• [SET EXERCISE]: Please find each line in the records below that contains the string "Task", and copy those lines out.

• [Target pointing data]:
########################################

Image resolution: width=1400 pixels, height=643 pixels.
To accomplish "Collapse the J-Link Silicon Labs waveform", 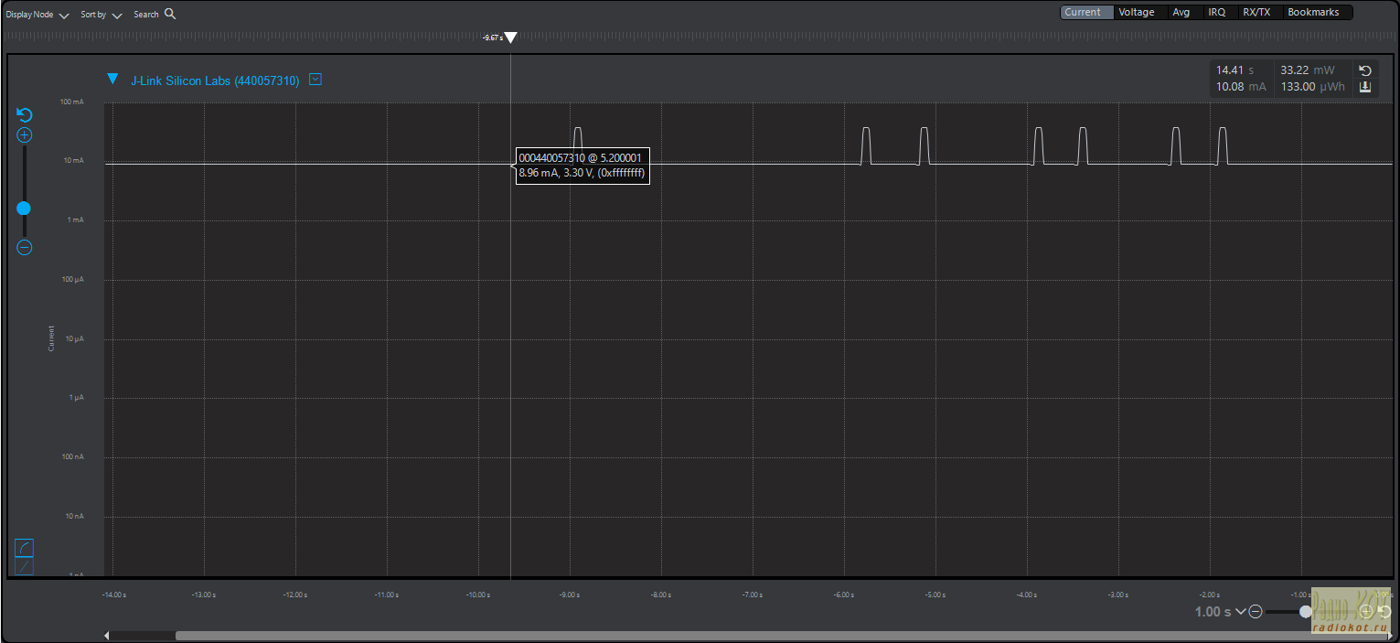I will click(112, 80).
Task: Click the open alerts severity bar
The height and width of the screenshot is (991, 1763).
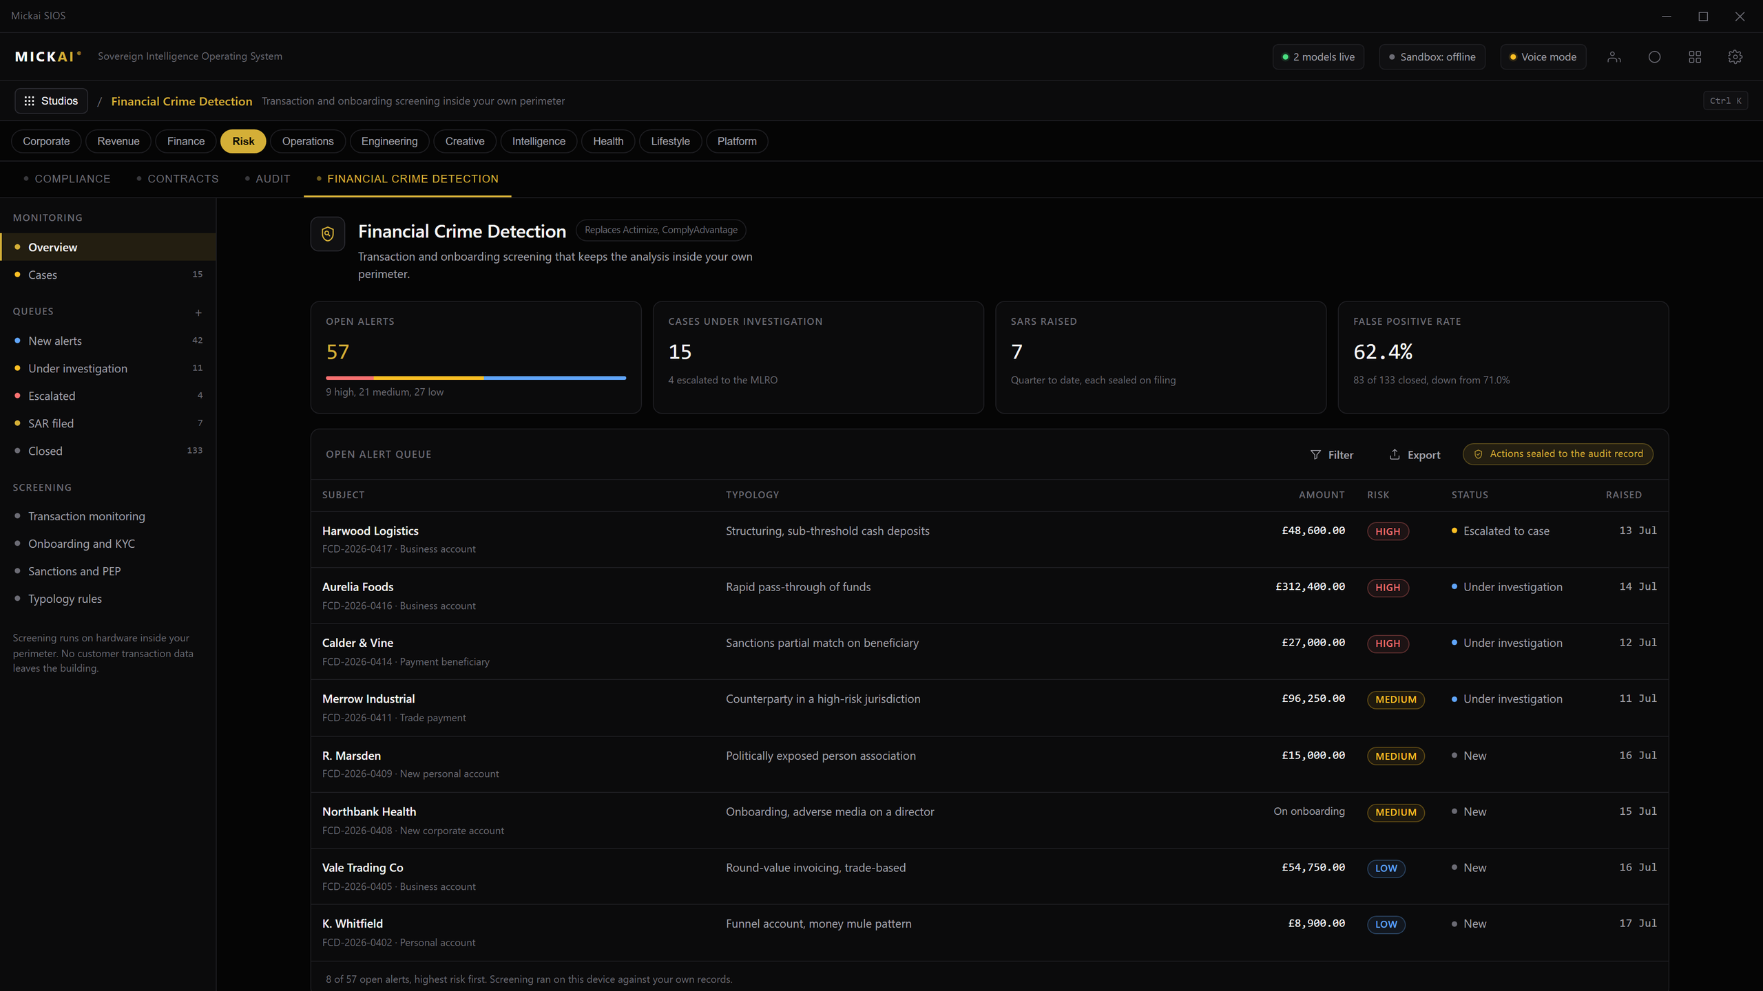Action: click(x=476, y=378)
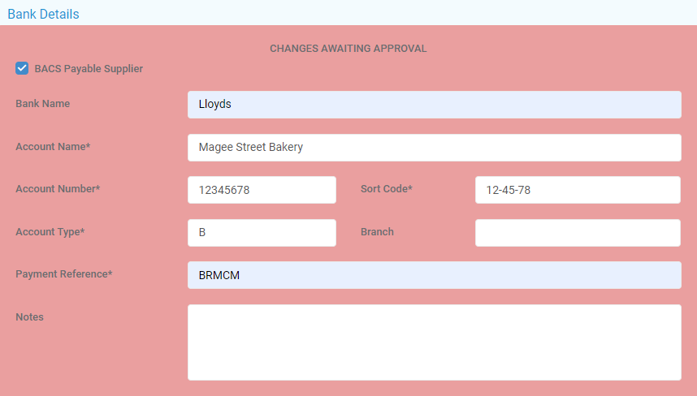
Task: Click the Account Name* label
Action: tap(53, 147)
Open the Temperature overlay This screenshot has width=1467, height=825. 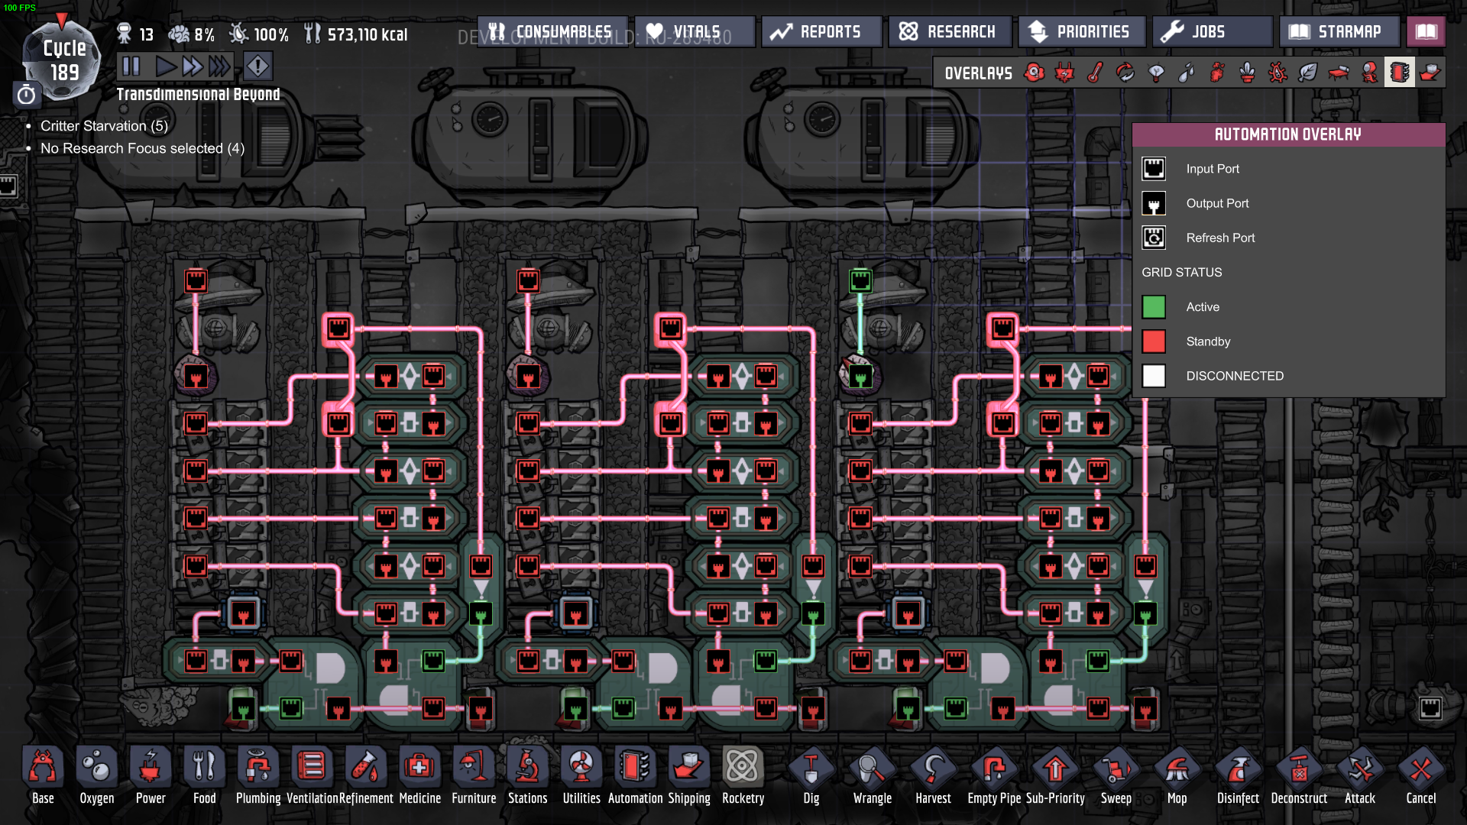1095,73
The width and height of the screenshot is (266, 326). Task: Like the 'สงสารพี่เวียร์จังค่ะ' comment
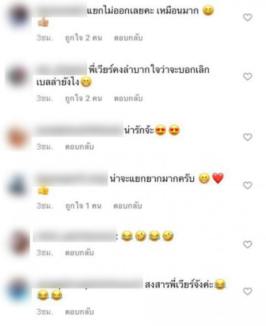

########################################

• [EXERCISE RESPONSE]:
Task: Click the open alerts severity bar
Task: Click the Account Name* label
The width and height of the screenshot is (266, 326). Task: Like the 'สงสารพี่เวียร์จังค่ะ' comment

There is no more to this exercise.